→ Data records
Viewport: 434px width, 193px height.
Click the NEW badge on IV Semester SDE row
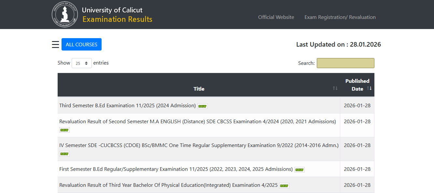pos(64,154)
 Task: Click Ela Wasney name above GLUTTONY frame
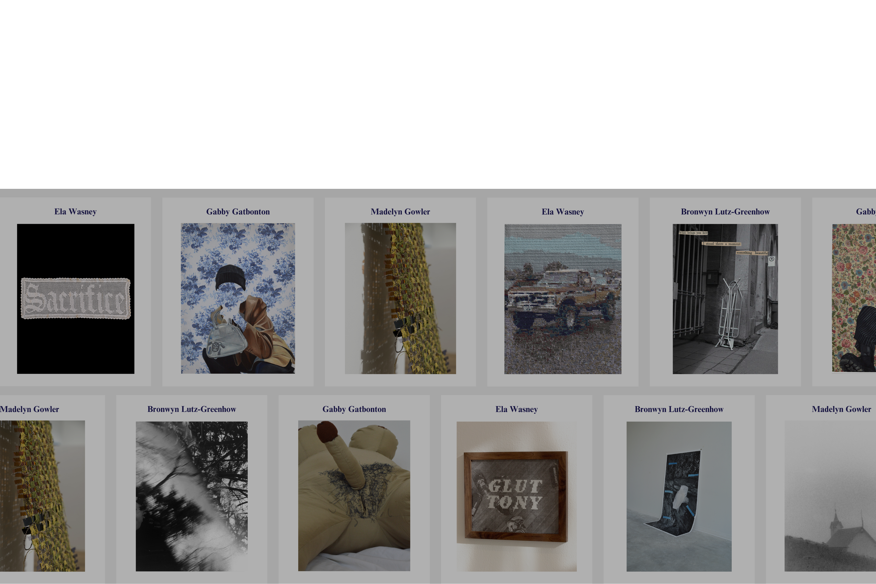(517, 409)
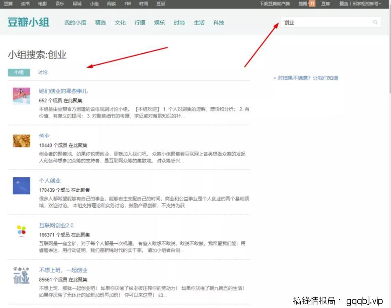Open the 不想上班，一起创业 group icon
The width and height of the screenshot is (391, 308).
coord(21,275)
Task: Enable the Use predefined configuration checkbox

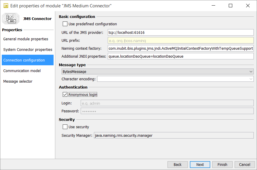Action: (65, 24)
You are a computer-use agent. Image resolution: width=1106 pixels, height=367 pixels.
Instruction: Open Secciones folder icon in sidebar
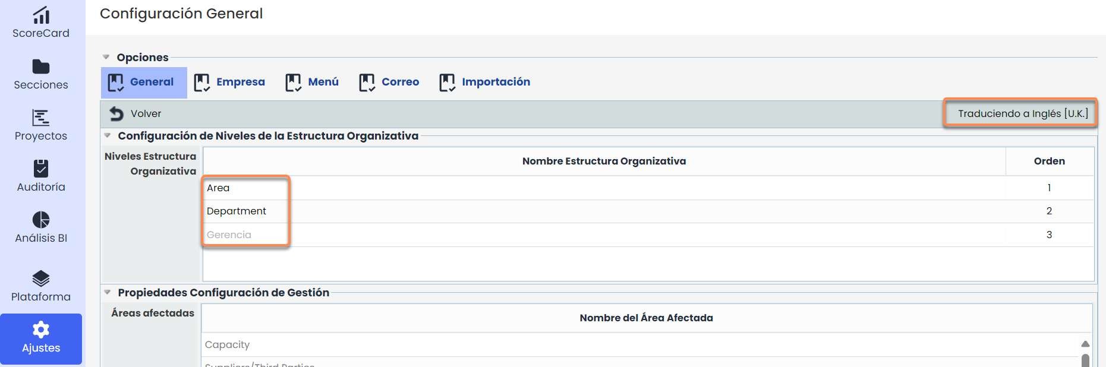click(x=41, y=67)
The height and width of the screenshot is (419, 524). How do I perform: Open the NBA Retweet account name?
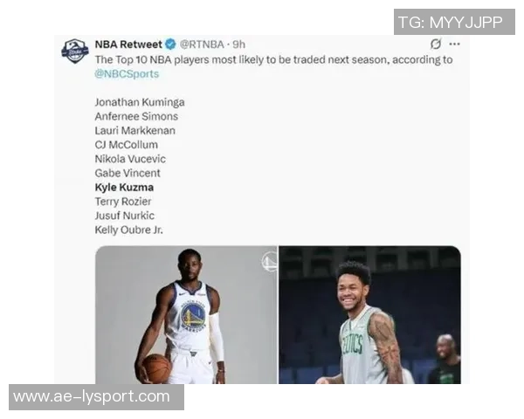click(128, 45)
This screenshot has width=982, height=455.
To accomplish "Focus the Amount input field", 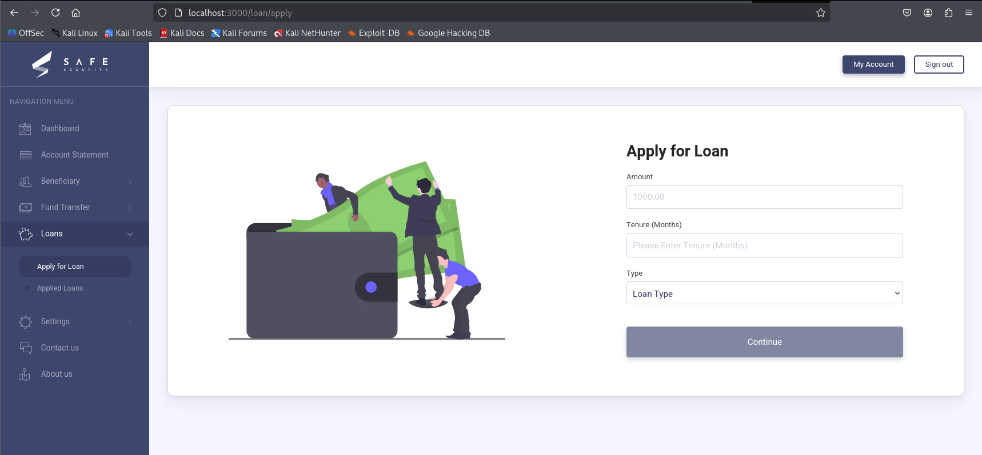I will 764,197.
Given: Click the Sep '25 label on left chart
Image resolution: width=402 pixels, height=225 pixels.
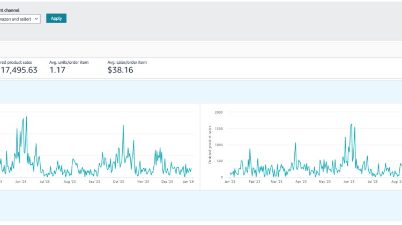Looking at the screenshot, I should 94,182.
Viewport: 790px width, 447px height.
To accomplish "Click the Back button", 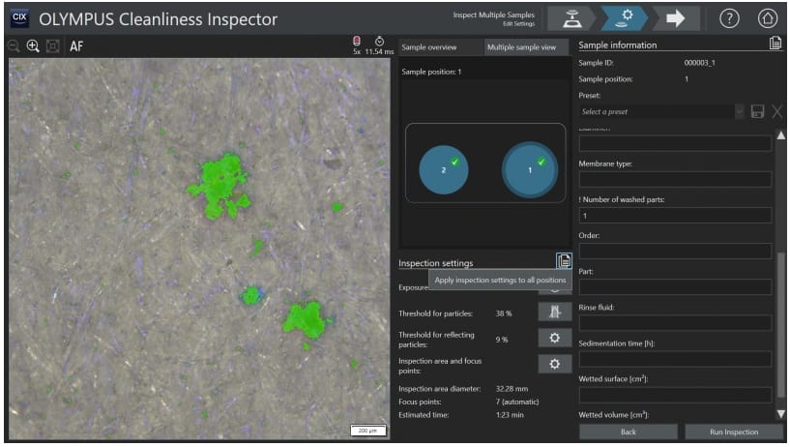I will click(x=628, y=432).
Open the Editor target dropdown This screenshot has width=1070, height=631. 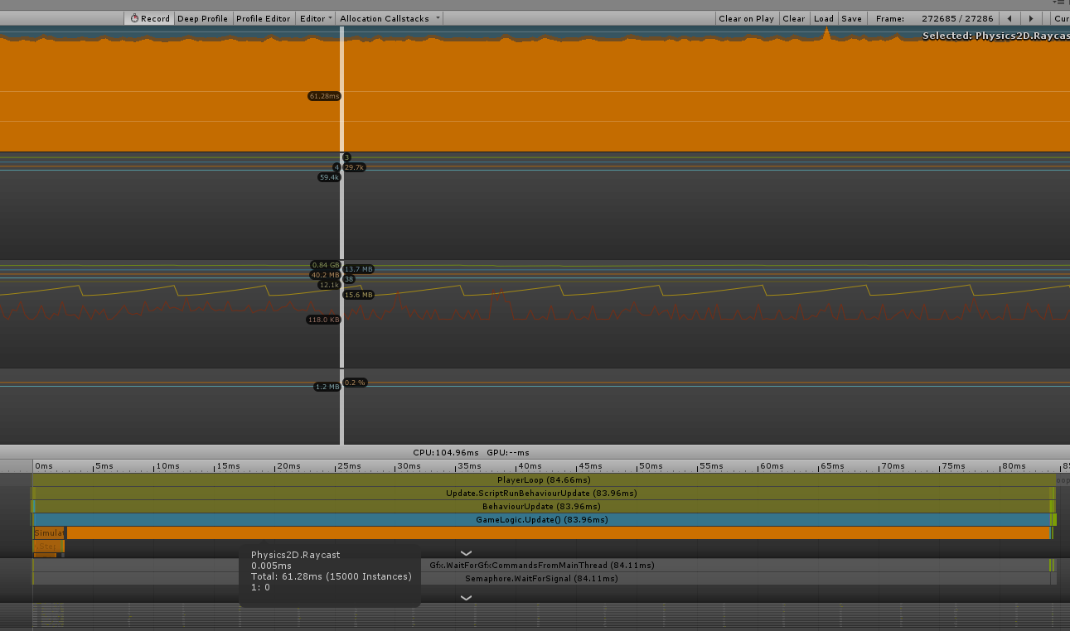(316, 17)
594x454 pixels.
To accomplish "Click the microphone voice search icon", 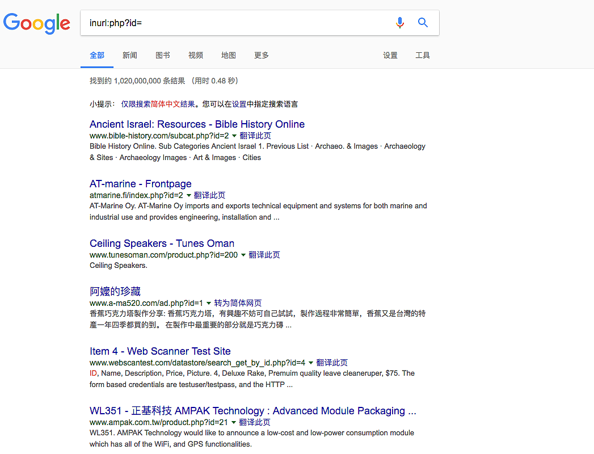I will 400,23.
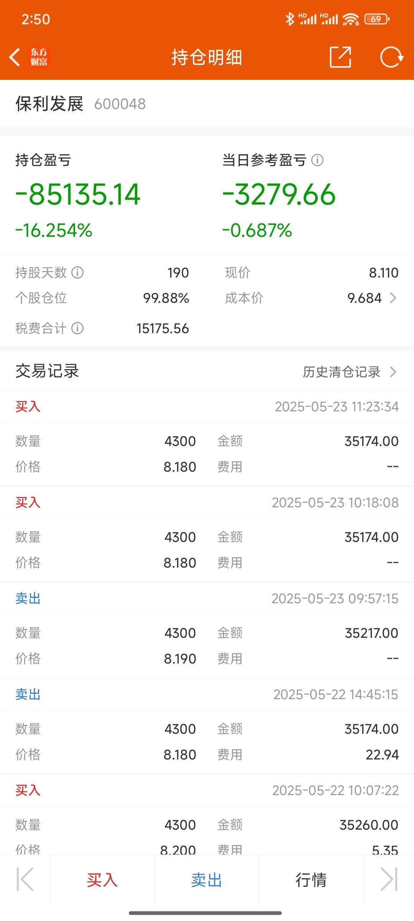Open the 行情 tab
The width and height of the screenshot is (414, 921).
(311, 880)
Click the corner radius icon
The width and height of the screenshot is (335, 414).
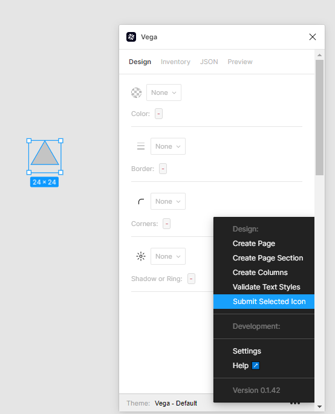[141, 201]
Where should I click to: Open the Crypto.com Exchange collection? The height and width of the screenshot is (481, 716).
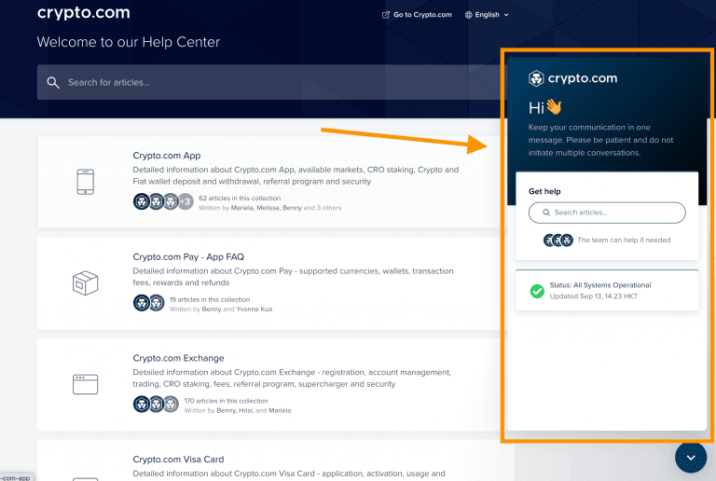(178, 358)
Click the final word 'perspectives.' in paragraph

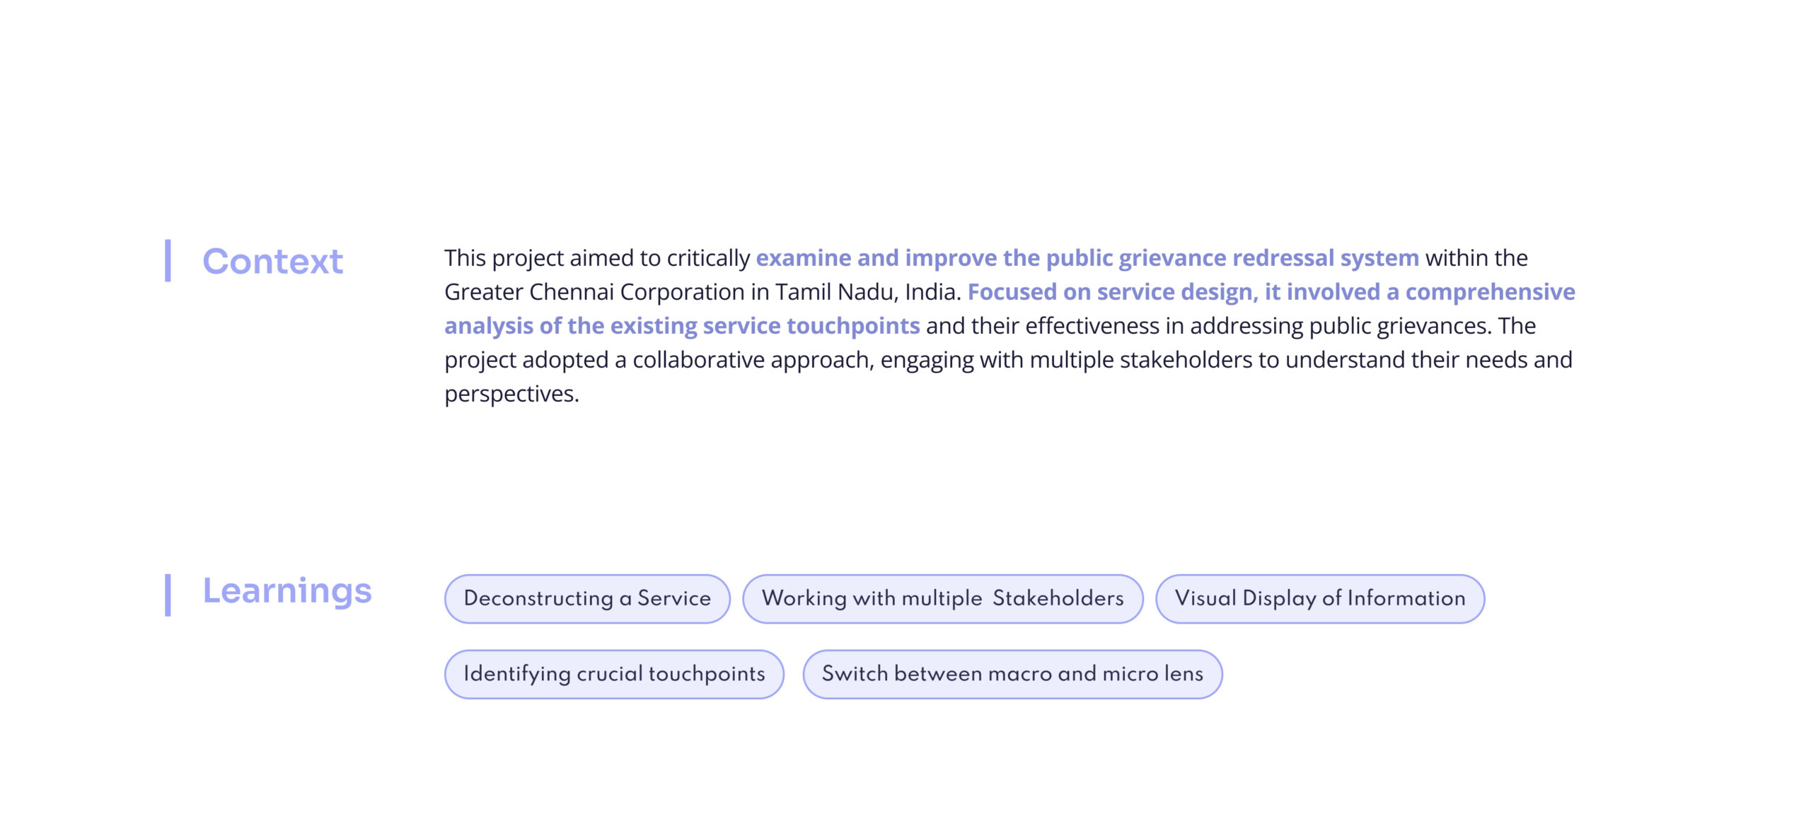click(x=511, y=394)
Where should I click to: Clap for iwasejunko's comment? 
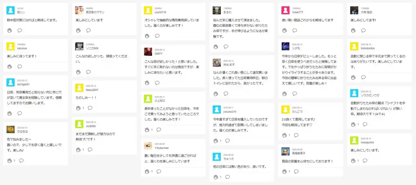353,161
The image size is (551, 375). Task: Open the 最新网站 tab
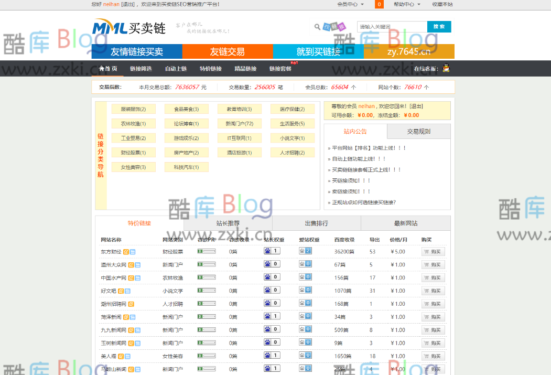click(x=406, y=223)
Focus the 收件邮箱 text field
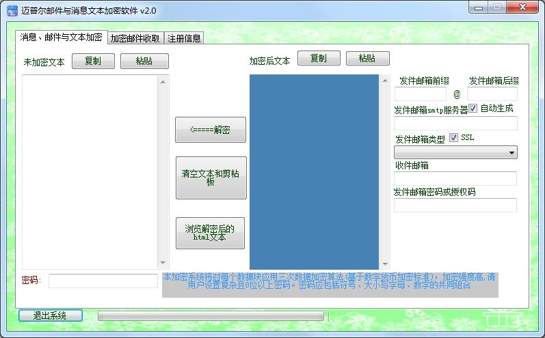The width and height of the screenshot is (545, 338). 455,179

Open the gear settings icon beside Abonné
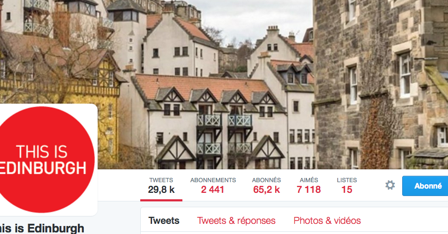pos(390,185)
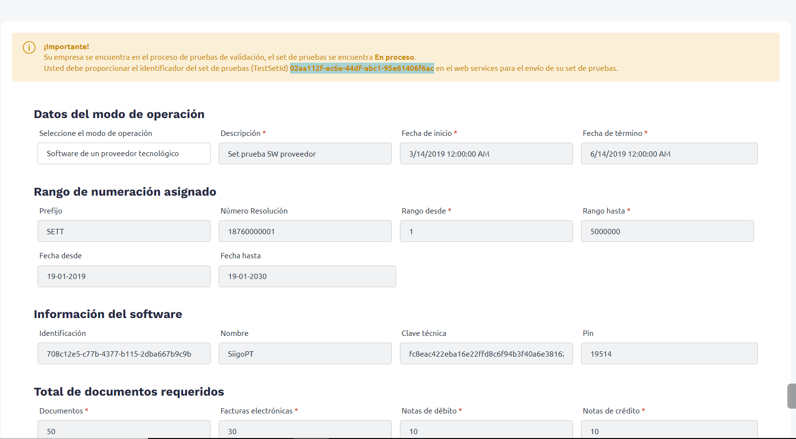Click the Documentos field showing 50
The width and height of the screenshot is (796, 439).
click(124, 429)
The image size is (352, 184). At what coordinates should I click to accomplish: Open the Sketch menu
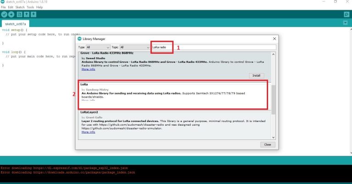[x=20, y=7]
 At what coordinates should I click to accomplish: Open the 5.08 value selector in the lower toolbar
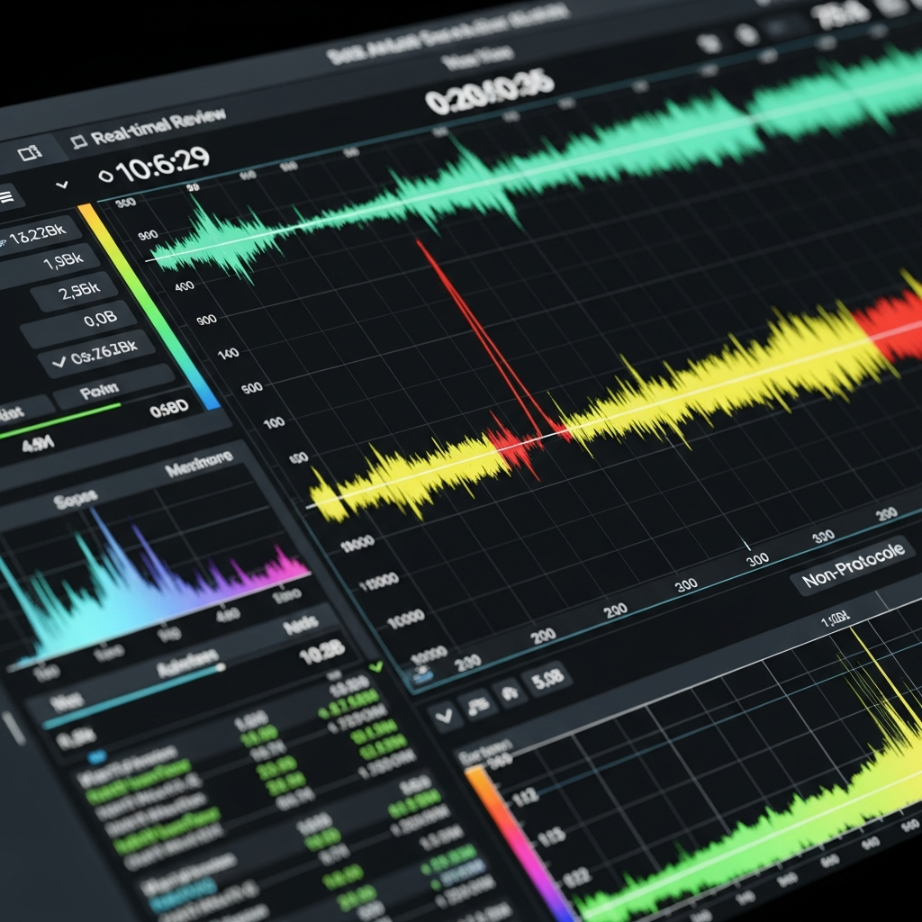click(x=548, y=677)
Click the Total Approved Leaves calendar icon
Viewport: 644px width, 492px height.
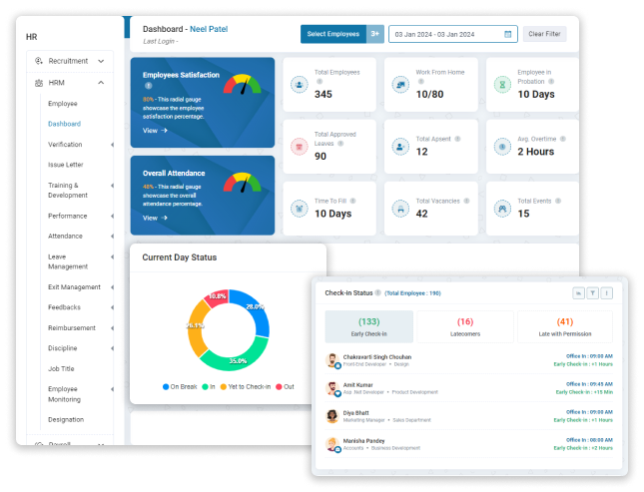(299, 147)
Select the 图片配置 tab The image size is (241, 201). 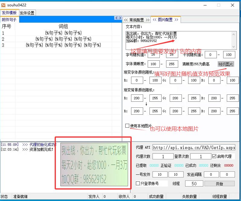[x=165, y=20]
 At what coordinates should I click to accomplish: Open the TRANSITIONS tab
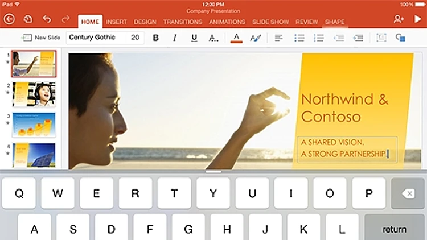point(182,22)
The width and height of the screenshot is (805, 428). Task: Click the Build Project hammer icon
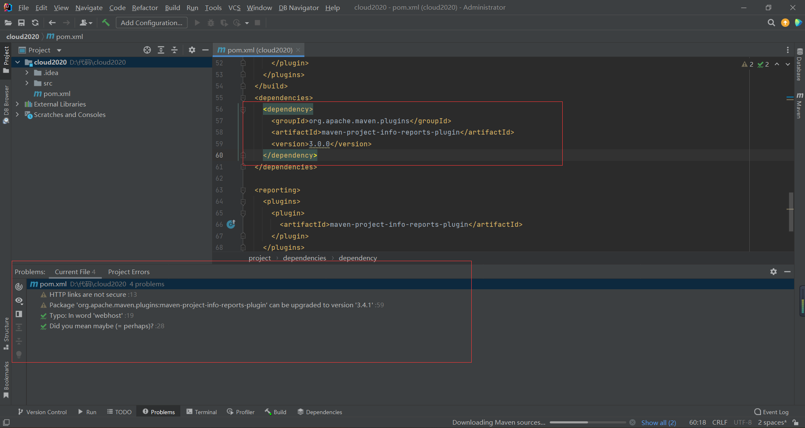[106, 23]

→ What the task requires
Extract, word for word, every line from the one holding "the TRANSITIONS tab" through the closing line of the data above. Do not include any pictures.

→ Exercise answer
 At what coordinates should I click to accomplish: Open the TRANSITIONS tab
point(182,22)
The width and height of the screenshot is (805, 428). Task: Click the Build Project hammer icon
[106, 23]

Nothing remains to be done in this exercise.